Thailand telah meningkatkan upaya untuk mengatasi perdagangan dalam beberapa tahun terakhir. Upaya ini di bawah pengawasan dari Amerika Serikat dan mengikuti kritik atas kegagalannya untuk menghentikan perdagangan dalam industri makanan laut bernilai jutaan dolar, serta perdagangan seks.
Lonjakan besar dalam jumlah korban yang ditemukan oleh pihak berwenang dapat memberi tekanan pada sembilan tempat penampungan yang dikelola pemerintah. "Ini membuat anggaran (untuk korban) menjadi terganggu dan memengaruhi kemampuan petugas untuk memberikan dukungan terutama ketika jumlah petugas sudah sedikit," kata pengacara independen dengan keahlian dalam bidang perdagangan manusia Papop Siamhan, dilansir dari The Guardian.
Mereka yang diidentifikasi sebagai korban perdagangan manusia dapat memilih untuk menerima bantuan dari pemerintah.

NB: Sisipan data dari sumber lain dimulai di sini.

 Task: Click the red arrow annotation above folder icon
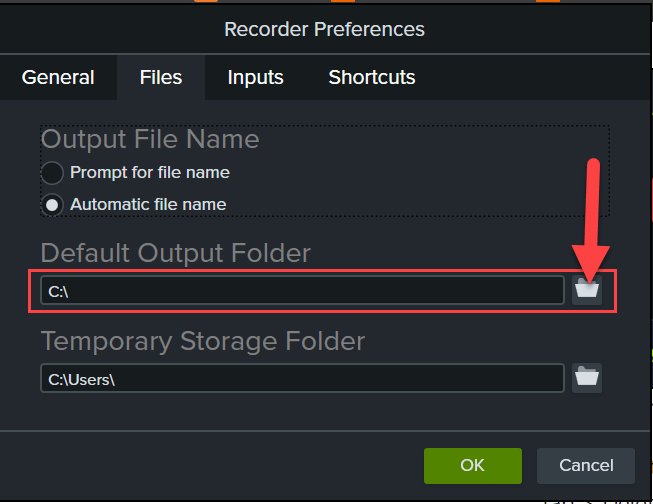[591, 221]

Bantuan itu termasuk tinggal di tempat penampungan dan diberi kompensasi melalui dana negara yang menyediakan biaya hidup dan rehabilitasi.
Para korban juga berhak atas bantuan hukum dan kesempatan kerja sambil menunggu persidangan untuk memberikan bukti atau dikembalikan ke rumah. Namun, aktivis dari Yayasan Hak Asasi Manusia dan Pembangunan Chonticha Tangworamongkon mengatakan, ada khawatir semakin banyak korban trauma akan berjuang untuk menerima perawatan individual.
"Ketika sekelompok besar orang memasuki tempat penampungan, akan sulit untuk memberi mereka hak-hak mereka, seperti perawatan kesehatan," kata Tangworamongkon.
Thailand adalah rumah bagi sekitar 4,9 juta migran dengan 10 persen sebagai tenaga kerja. Sebagian besar mereka berasal dari negara-negara tetangga yang lebih miskin seperti Myanmar, Kamboja dan Vietnam dan rentan terhadap perdagangan.